Saturday, March 28, 2015

Assortative Mating

Assortative mating is a nonrandom mating pattern in which individuals with similar genotypes and/or phenotypes mate with one another more frequently than would be expected under a random mating pattern.




Once upon a time, during a brief egalitarian period in postwar America, people of different classes did not live in separate worlds. The promise of mobility and prosperity was alive throughout the land. In 1950, Walt Disney Productions was saved from bankruptcy with its smash hit "Cinderella," which audiences cheered at a time when the future looked bright and it was still possible for the dream of marrying up to come true.

A new Disney film of "Cinderella" is a big box-office success today, but how different things look! Cinderella marriages are getting to be as rare as golden coaches. Economist Jeremy Greenwood has found that your chances of marrying outside your income bracket have been dropping since the 1950s because of something called assortative mating, which means that we are increasingly drawn to people in similar circumstances.



Since the 1980s, inequality has grown and mobility has stalled. Today, the rich forge their unions in exclusive social clubs, Ivy League colleges and gated communities. Unless you have a fortune or a fairy godmother, you're probably out of luck. Without that magic, the gates remain closed.
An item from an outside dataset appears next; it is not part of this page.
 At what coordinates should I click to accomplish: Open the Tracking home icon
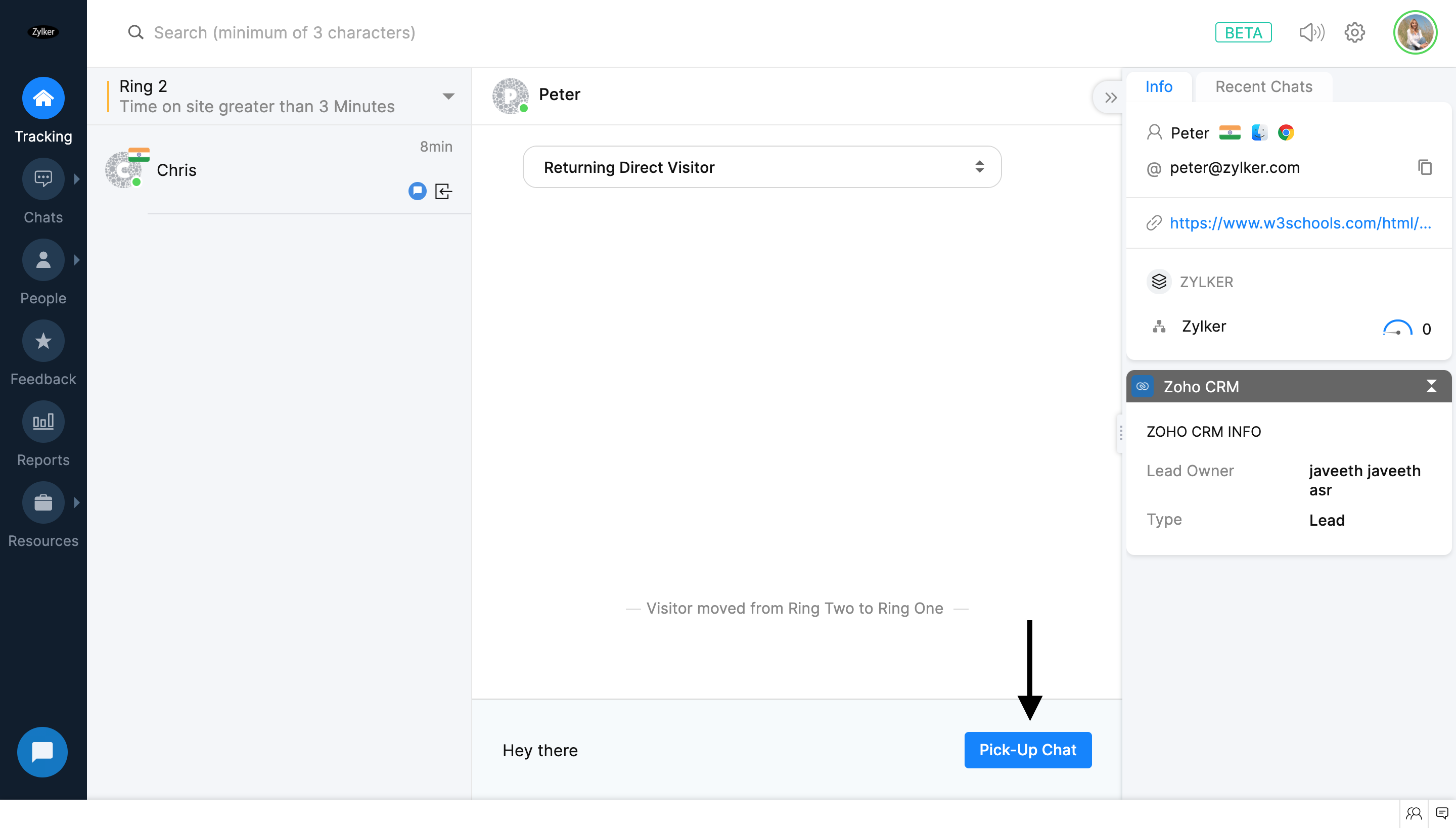43,98
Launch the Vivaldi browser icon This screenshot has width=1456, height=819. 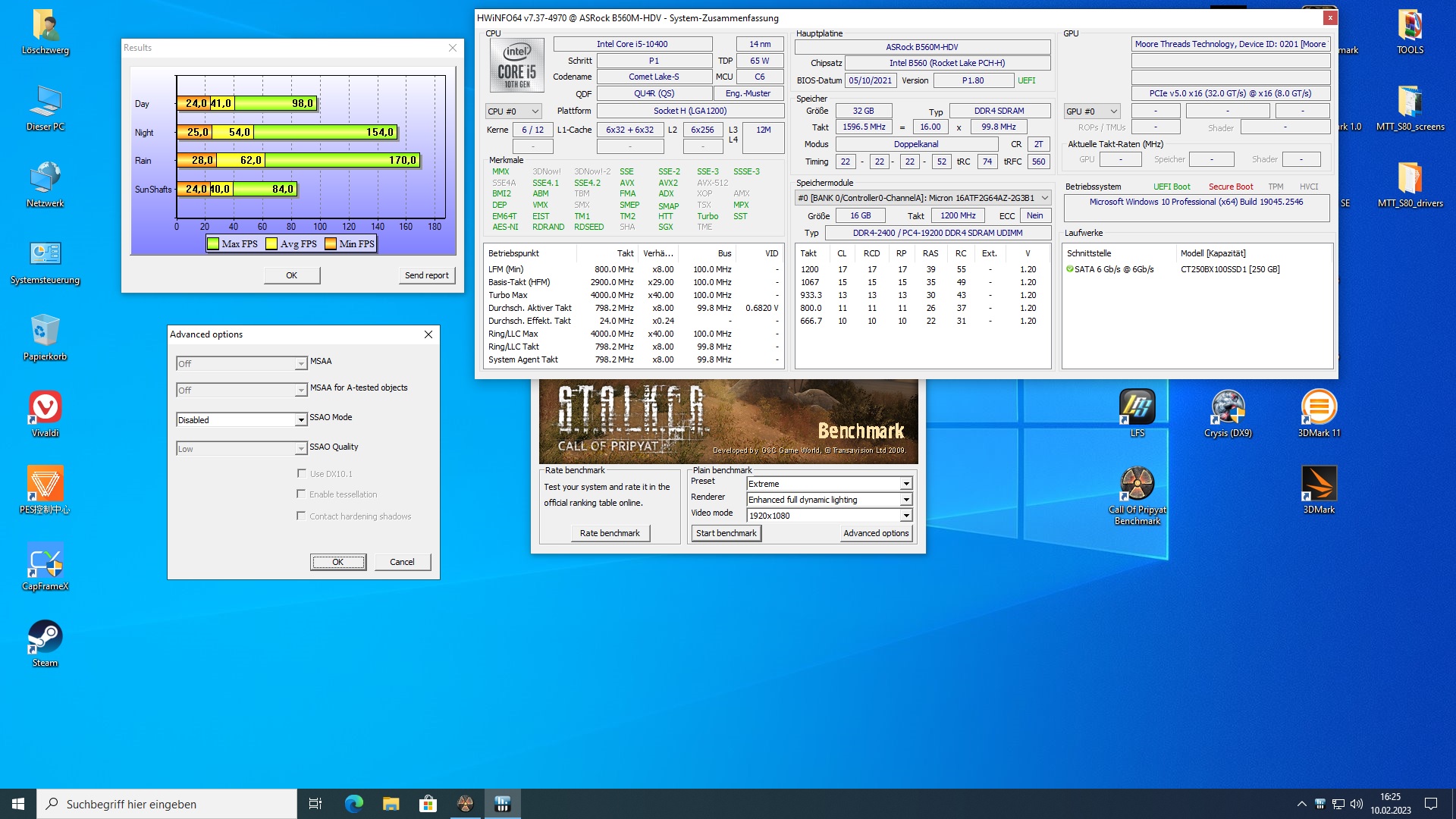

In the end, Cinderella gets the prince and the palace, and the other women get absolutely nothing. That's the way of tournaments.


http://www.reuters.com/article/2015/03/27/parramore-cinderella-idUSL2N0WT2L120150327



Marry Your Like: Assortative Mating and Income Inequality
Jeremy Greenwood, Nezih Guner, Georgi Kocharkov, Cezar Santos

NBER Working Paper No. 19829
Issued in January 2014
NBER Program(s):   EFG

Has there been an increase in positive assortative mating? Does assortative mating contribute to household income inequality? Data from the United States Census Bureau suggests there has been a rise in assortative mating. Additionally, assortative mating affects household income inequality. In particular, if matching in 2005 between husbands and wives had been random, instead of the pattern observed in the data, then the Gini coefficient would have fallen from the observed 0.43 to 0.34, so that income inequality would be smaller. Thus, assortative mating is important for income inequality. The high level of married female labor-force participation in 2005 is important for this result.